PyGenStability module#

PyGenStability code to solve generalized Markov Stability including Markov stability.

The generalized Markov Stability is of the form

\[Q_{gen}(t,H) = \mathrm{Tr} \left [H^T \left (F(t)-\sum_{k=1}^m v_{2k-1} v_{2k}^T\right)H\right]\]

where \(F(t)\) is the quality matrix and \(v_k\) are null model vectors. The choice of the quality matrix and null model vectors are arbitrary in the generalized Markov Stability setting, and can be parametrised via built-in constructors, or specified by the user via the constructor module.

pygenstability.pygenstability.run(graph=None, constructor='linearized', min_scale=-2.0, max_scale=0.5, n_scale=20, log_scale=True, scales=None, n_tries=100, with_all_tries=False, with_NVI=True, n_NVI=20, with_postprocessing=True, with_ttprime=True, with_spectral_gap=False, exp_comp_mode='spectral', result_file='results.pkl', n_workers=4, tqdm_disable=False, with_optimal_scales=True, optimal_scales_kwargs=None, method='louvain', constructor_kwargs=None)[source]#

This is the main function to compute graph clustering across scales with Markov Stability.

This function needs a graph object as an adjacency matrix encoded with scipy.csgraph. The default settings will provide a fast and generic run with linearized Markov Stability, which corresponds to modularity with a scale parameter. Other built-in constructors are available to perform Markov Stability with matrix exponential computations. Custom constructors can be added via the constructor module. Additional parameters can be used to set the range and number of scales, number of trials for generalized Markov Stability optimisation, with Louvain or Leiden algorithm.

Parameters:
  • graph (scipy.csgraph) – graph to cluster, if None, the constructor cannot be a str

  • constructor (str/function) – name of the generalized Markov Stability constructor, or custom constructor function. It must have two arguments, graph and scale.

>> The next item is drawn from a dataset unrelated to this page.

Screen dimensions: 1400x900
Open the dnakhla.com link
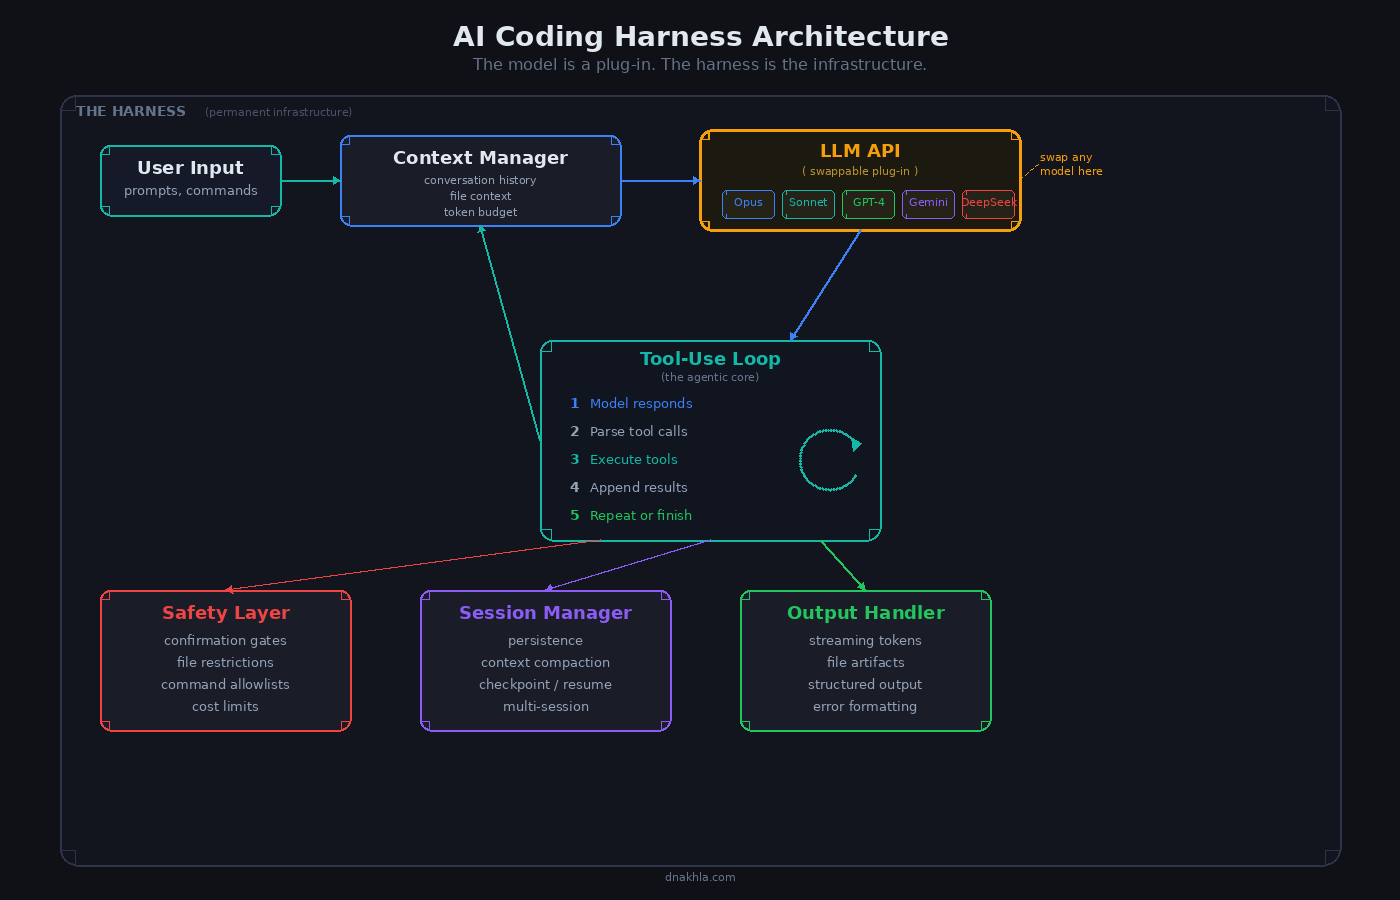point(700,877)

  • min_scale (float) – minimum Markov scale

  • max_scale (float) – maximum Markov scale

  • n_scale (int) – number of scale steps

  • log_scale (bool) – use linear or log scales for scales

  • scales (array) – custom scale vector, if provided, it will override the other scale arguments

  • n_tries (int) – number of generalized Markov Stability optimisation evaluations

  • with_all_tries (bools) – store all partitions with stability values found in different optimisation evaluations

  • with_NVI (bool) – compute NVI(t) between generalized Markov Stability optimisations at each scale t

  • n_NVI (int) – number of randomly chosen generalized Markov Stability optimisations to estimate NVI

  • with_postprocessing (bool) – apply the final postprocessing step

  • with_ttprime (bool) – compute the NVI(t,tprime) matrix to compare scales t and tprime

  • with_spectral_gap (bool) – normalise scale by spectral gap

  • exp_comp_mode (str) – mode to compute matrix exponential, can be expm or spectral

  • result_file (str) – path to the result file

  • n_workers (int) – number of workers for multiprocessing

  • tqdm_disable (bool) – disable progress bars

  • with_optimal_scales (bool) – apply optimal scale selection algorithm

  • optimal_scales_kwargs (dict) – kwargs to pass to optimal scale selection, see optimal_scale module.

  • method (str) – optimiation method, louvain or leiden

  • constructor_kwargs (dict) – additional kwargs to pass to constructor prepare method

Returns:

Results dict with the following entries
  • ’run_params’: dict with parameters used to run the code

  • ’scales’: scales of the scan

  • ’number_of_communities’: number of communities at each scale

  • ’stability’: value of stability cost function at each scale

  • ’community_id’: community node labels at each scale

  • ’all_tries’: all community node labels with stability values found in different

    optimisation evaluations at each scale (included if with_all_tries==True)

  • ’NVI’: NVI(t) at each scale

  • ’ttprime’: NVI(t,tprime) matrix

  • ’block_nvi’: block NVI curve (included if with_optimal_scales==True)

  • ’selected_partitions’: selected partitions (included if with_optimal_scales==True)

pygenstability.pygenstability.evaluate_NVI(index_pair, partitions)[source]#

Evaluations of Normalized Variation of Information (NVI).

NVI is defined for two partitions \(p1\) and \(p2\) as:

\[NVI = \frac{E(p1) + E(p2) - 2MI(p1, p2)}{JE(p1,p2)}\]

where \(E\) is the entropy, \(JE\) the joint entropy and \(MI\) the mutual information.

Parameters:
  • index_pair (list) – list of two indices to select pairs of partitions

  • partitions (list) – list of partitions

Returns:

float, Normalized Variation Information